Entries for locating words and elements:
..............................
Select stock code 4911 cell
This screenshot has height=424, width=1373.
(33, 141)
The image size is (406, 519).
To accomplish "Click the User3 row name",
..............................
*Exercise directions*
Write out every one of the records above word for word, keeping each line as it stands.

*Correct result*
Select stock code 4911 cell
This screenshot has height=424, width=1373.
(33, 141)
The image size is (406, 519).
To accomplish "Click the User3 row name",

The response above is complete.